4) La copulativa enclitica etrusca -(u)m "e" corrisponde alla copulativa enclitica anatolica -ma, che si trova sia in hittita che in luvio. Questa particella è attribuita all'indoeuropeo comune dai neogrammatici e dai loro eredi, nonostante appaia evidente che si trova soltanto in anatolico. Estenderla al proto-indoeuropeo senza motivazione appare una procedura altamente abusiva. Sono invece presenti interessanti paralleli in alcune interessanti lingue non indoeuropee e non semitiche, in genere considerate isolate ma in realtà imparentate col ceppo nord-caucasico: l'hurritico, l'urartaico e il proto-hattico. Così, a titolo di esempio, abbiamo in proto-hattico wašhap-ma "e gli Dei"; in hurritico na-akki-ma Pur-ra-an a-az-zi-i-ri ta-am-ra e-bi-ir-na za-a-zu-lu-u-uš-te-ri "e liberate Purra (il Servo), il prigioniero, che deve dare cibo a nove re". Quindi possiamo dedurre che -ma "e" era una caratteristica di una lingua scomparsa e ignota, che è penetrata - probabilmente per ragioni culturali e religiose - in diverse lingue dell'area, molto diverse tra loro, venendo così adottata anche dagli antenati degli Ittiti e dei Luvi. 


I problemi sono di certo numerosi, tanto che spesso una risposta trovata a fatica genera un'infinità di nuove domande. Tuttavia sono convinto che valga la pena di indagare a fondo l'origine della lingua etrusca, anche a costo di addentrarci in un ginepraio inestricabile. Sono e resterò sempre dell'idea che sia necessario un lavoro di ricostruzione delle protolingue che parta dalle lingue attestate per risalire con pazienza alle forme antiche: soltanto così si potranno ricostruire in modo sufficientemente affidabile protolingue ancora più remote. Diffido invece dei confronti troppo superficiali fatti tra lingue molto lontane senza il sostegno della ricostruzione protolinguistica.
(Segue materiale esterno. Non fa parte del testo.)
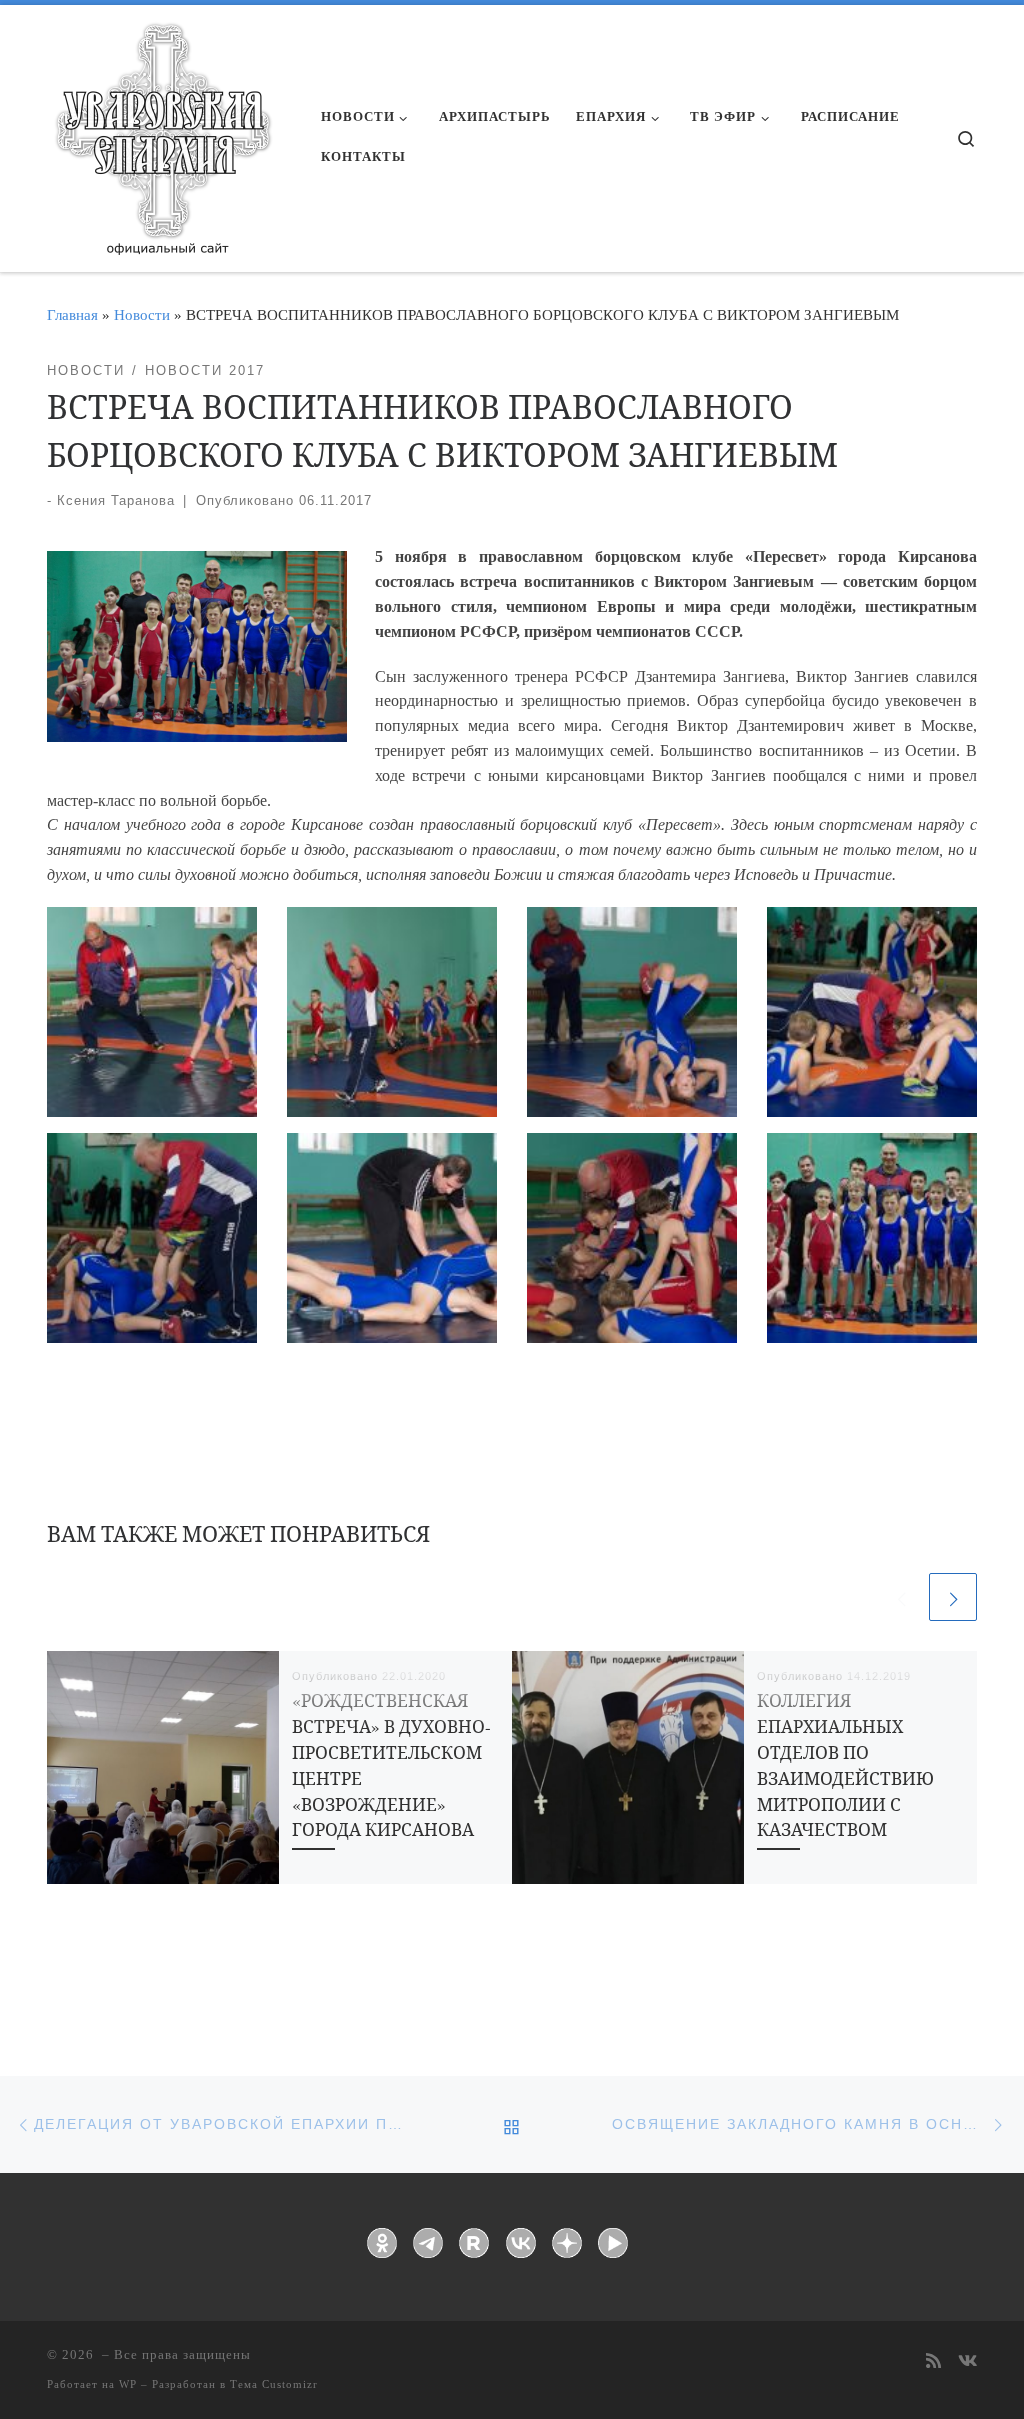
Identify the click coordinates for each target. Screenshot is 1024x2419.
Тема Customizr (274, 2384)
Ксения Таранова (116, 500)
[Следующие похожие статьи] (953, 1597)
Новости (142, 314)
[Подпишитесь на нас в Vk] (967, 2362)
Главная (72, 314)
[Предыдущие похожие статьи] (901, 1597)
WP (128, 2384)
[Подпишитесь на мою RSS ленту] (933, 2362)
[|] (162, 132)
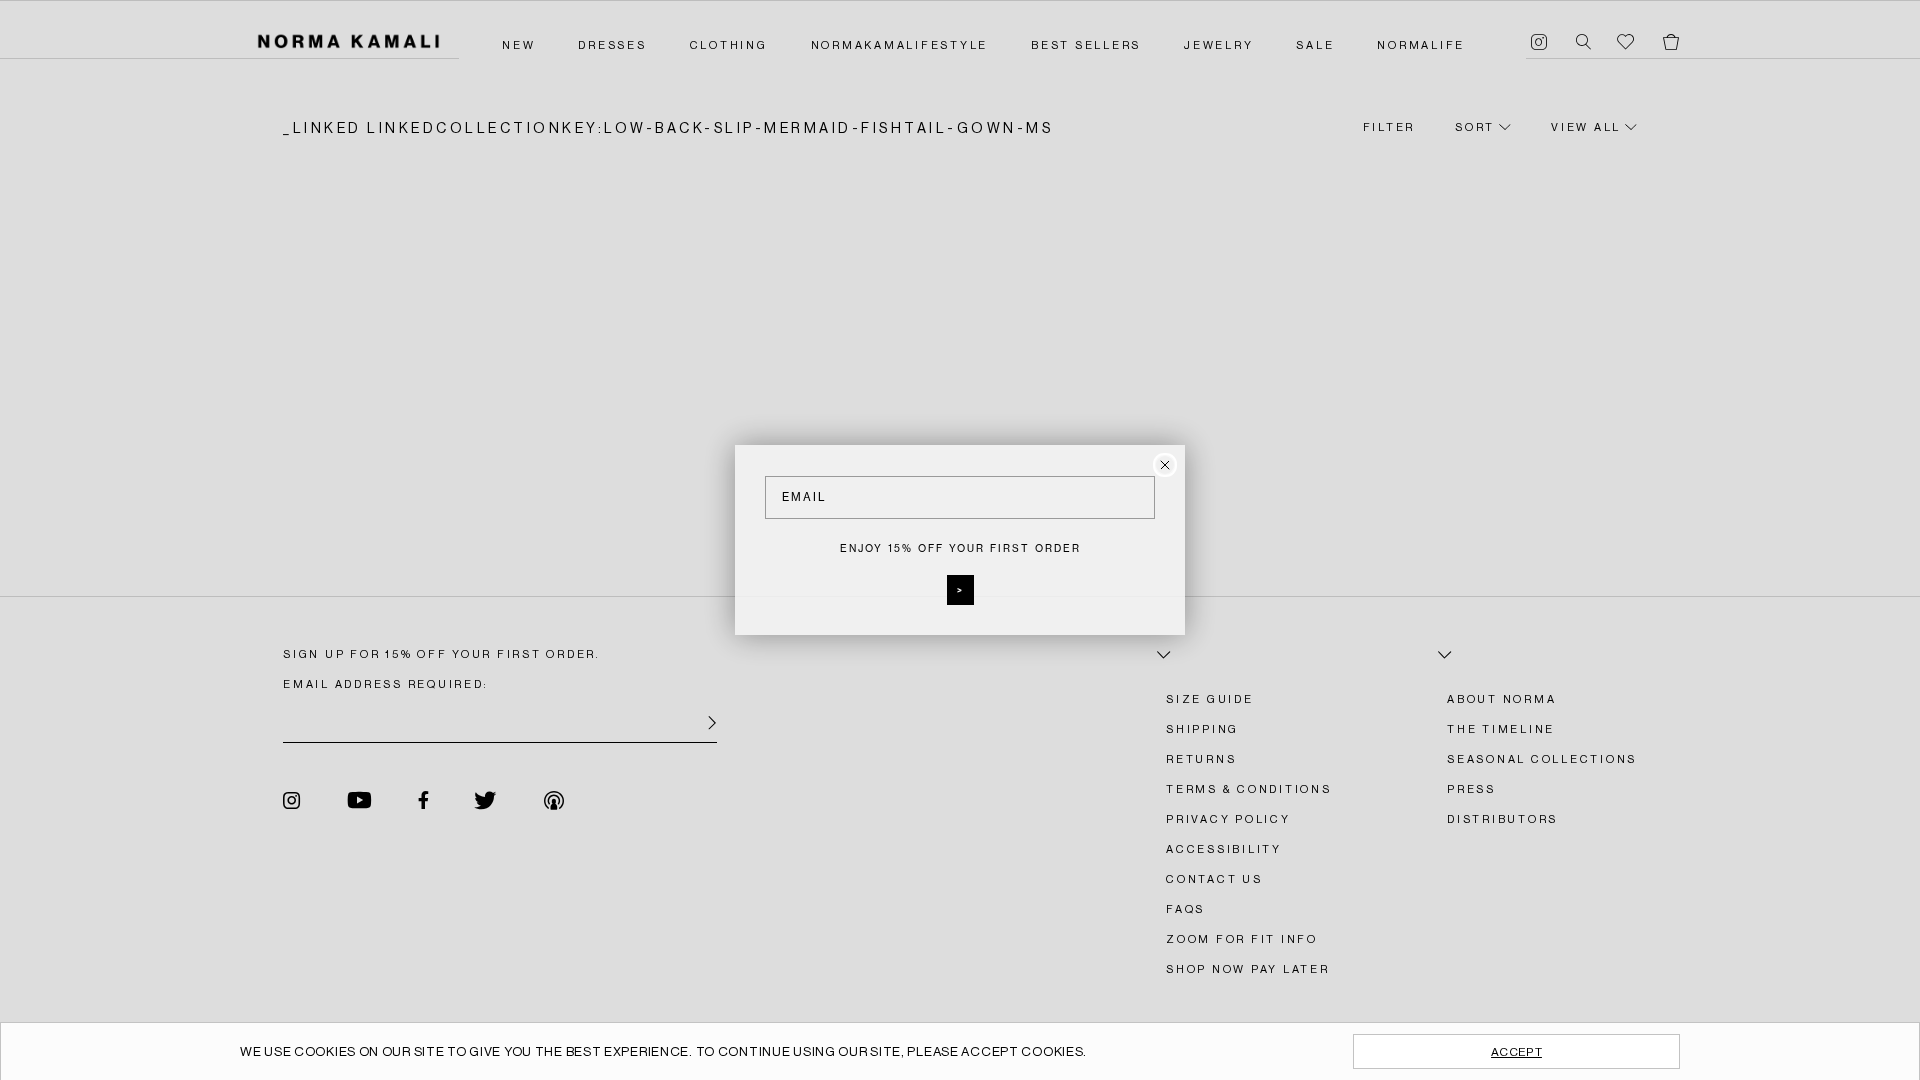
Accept (1516, 1052)
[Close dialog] (1165, 465)
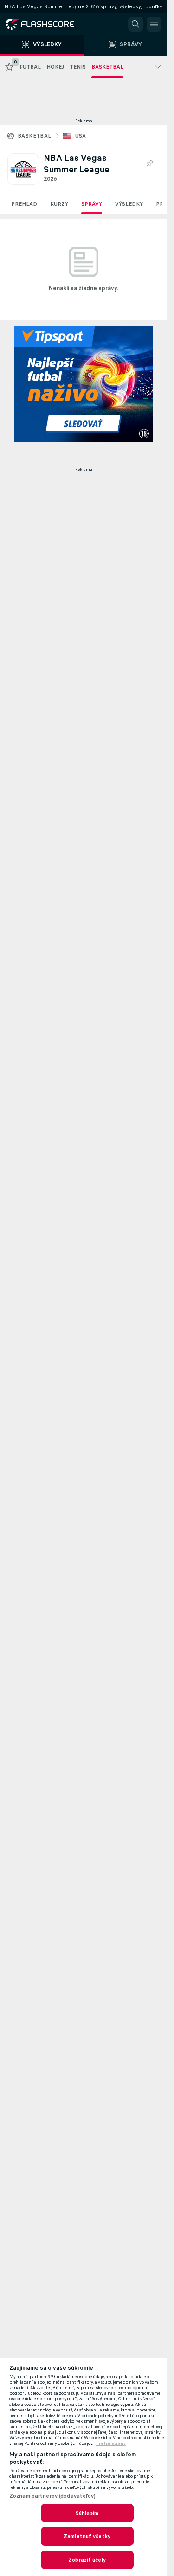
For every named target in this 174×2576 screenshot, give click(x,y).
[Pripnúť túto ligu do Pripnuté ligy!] (149, 163)
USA (80, 136)
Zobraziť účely (87, 2560)
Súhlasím (87, 2513)
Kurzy (59, 204)
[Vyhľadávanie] (135, 24)
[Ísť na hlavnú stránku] (46, 24)
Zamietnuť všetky (87, 2536)
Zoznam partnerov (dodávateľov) (52, 2496)
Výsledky (129, 204)
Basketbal (35, 136)
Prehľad (24, 204)
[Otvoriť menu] (154, 24)
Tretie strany (111, 2443)
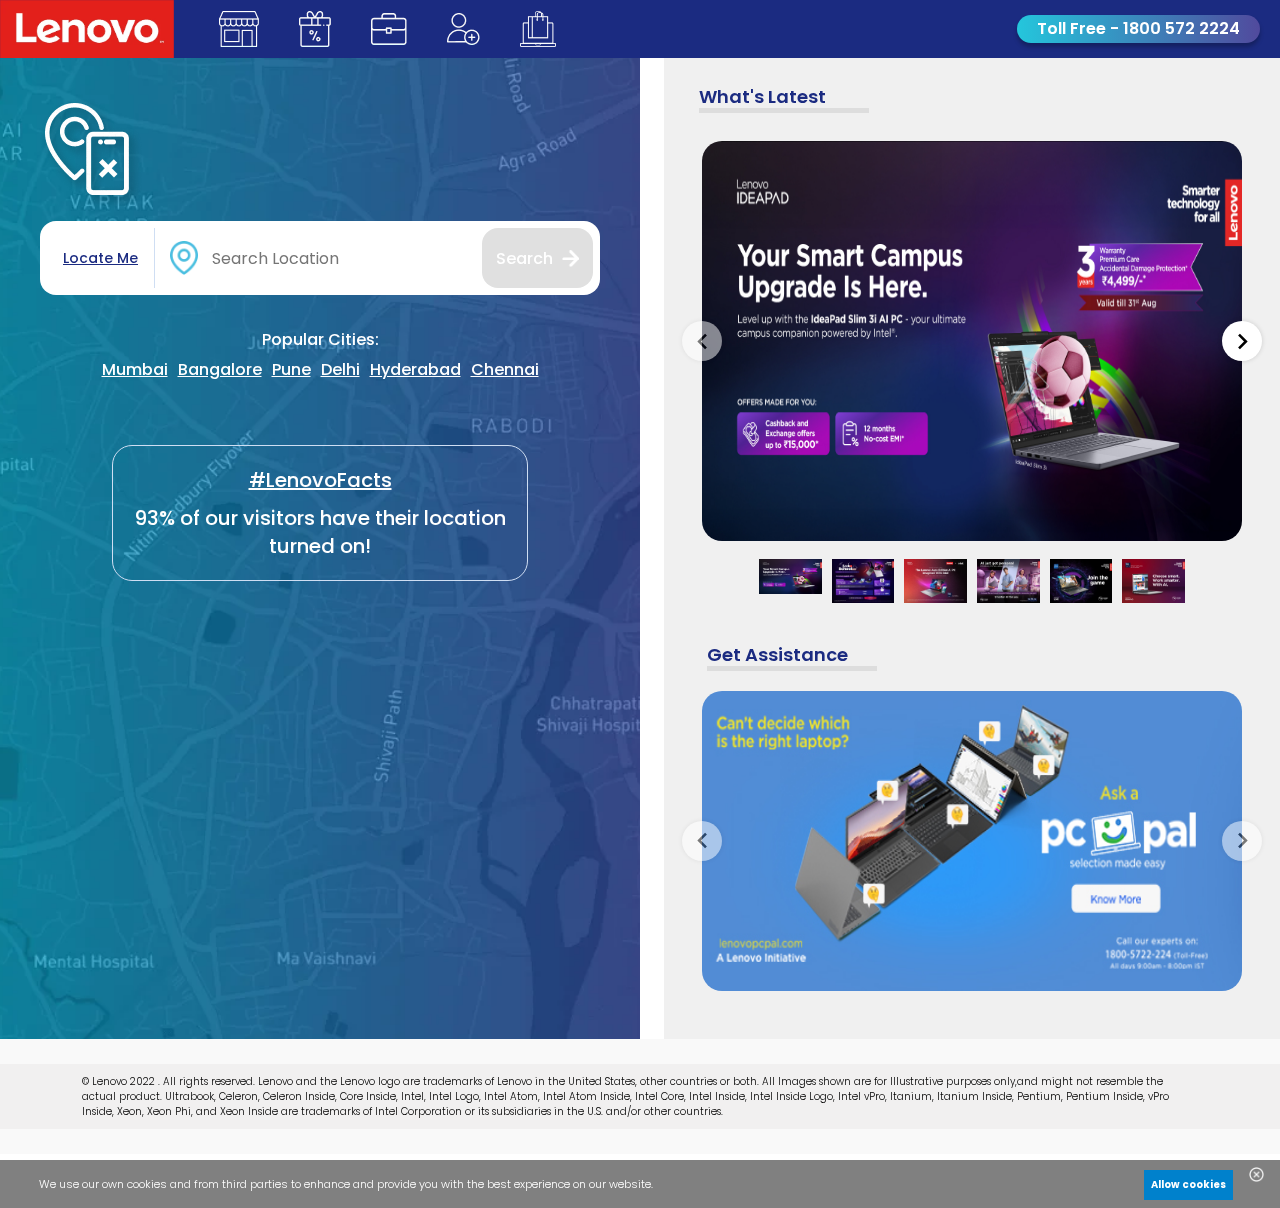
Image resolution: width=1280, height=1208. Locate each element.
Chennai (505, 369)
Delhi (340, 369)
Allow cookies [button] (1188, 1184)
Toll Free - (1138, 28)
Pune (291, 369)
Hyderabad (415, 369)
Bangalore (220, 369)
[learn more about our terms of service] (412, 1189)
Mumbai (135, 369)
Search (524, 258)
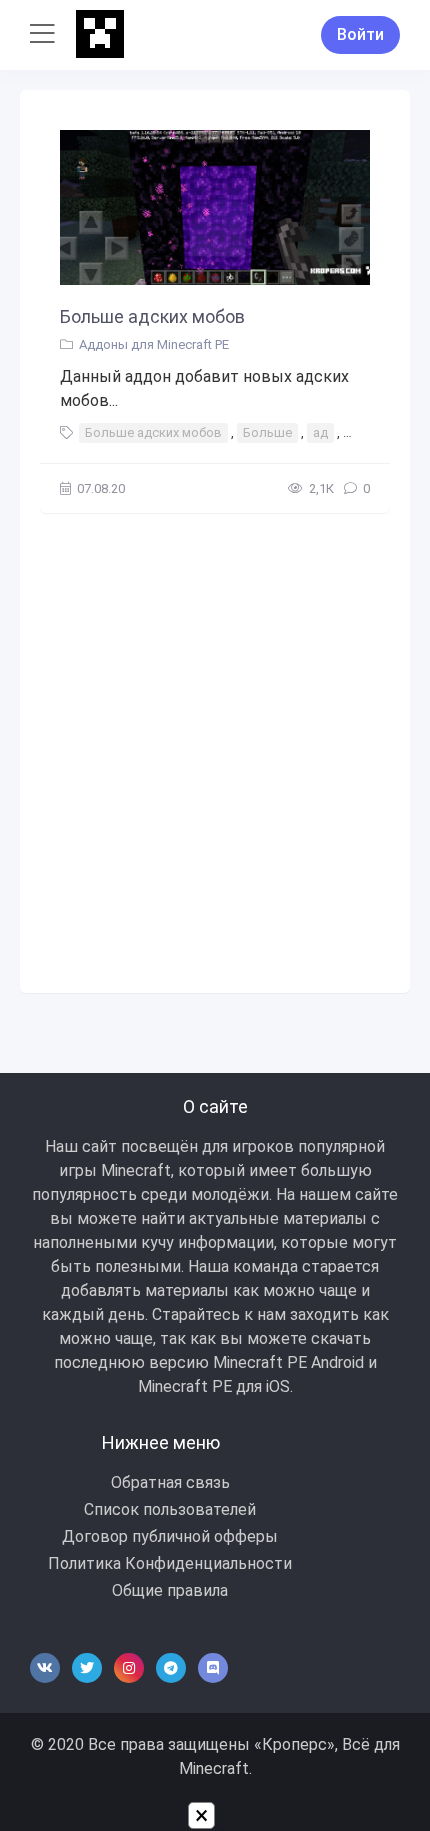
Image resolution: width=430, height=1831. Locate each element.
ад (320, 432)
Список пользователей (170, 1509)
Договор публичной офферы (170, 1536)
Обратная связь (170, 1482)
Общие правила (170, 1590)
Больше (267, 432)
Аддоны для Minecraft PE (154, 344)
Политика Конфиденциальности (170, 1563)
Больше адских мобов (152, 316)
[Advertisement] (215, 748)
Per questo motivo il lavoro di Della Rosa, notevole per aver posto il problema delle origini composite dell'etrusco, tende a sfilacciarsi quando riporta confronti concreti tra il suo lessico e quello di svariate lingue nostratiche e non nostratiche. Alcune proposte sono decisamente audaci. Ad esempio quando egli riconduce l'etrusco zal "due" alla radice globale pal "due", presupponendo una palatalizzazione *pjal- seguita da palatalizzazione. Alessandro Morandi e Massimo Pittau per contro presuppongono che zal "due" sia riconducibile all'indoeuropeo *dwo-, sempre tramite alterazione della consonante iniziale. Prima di poter decidere verso che direzione bisogna andare, occorre sapere qualcosa di più sulla protolingua da cui l'etrusco si è evoluto. Sono pronto a difendere a spada tratta l'idea di Della Rosa sull'origine delle lingue tirreniche da un pidgin sviluppatosi in creolo, biasimando l'immobilismo del mondo accademico che reputa l'etrusco scaturito dal Nulla come una sfinge incomprensibile. Questo non risolve tuttavia in modo automatico i problemi, semmai li complica a dismisura. Ogni volta che ci si impegna in un'indagine etimologica, il rischio è quello di partire da un'ipotesi errata, finendo così su percorsi che non portano da nessuna parte. Il nostro nemico è il rumore di fondo, manifestazione somma dell'entropia cognitiva che dissolve ogni testimonianza del passato. Ci vorranno decenni per avere un'idea più chiara della questione, posto che l'ostruzionismo dei settari archeologi permetta alle acque torbide di sedimentare.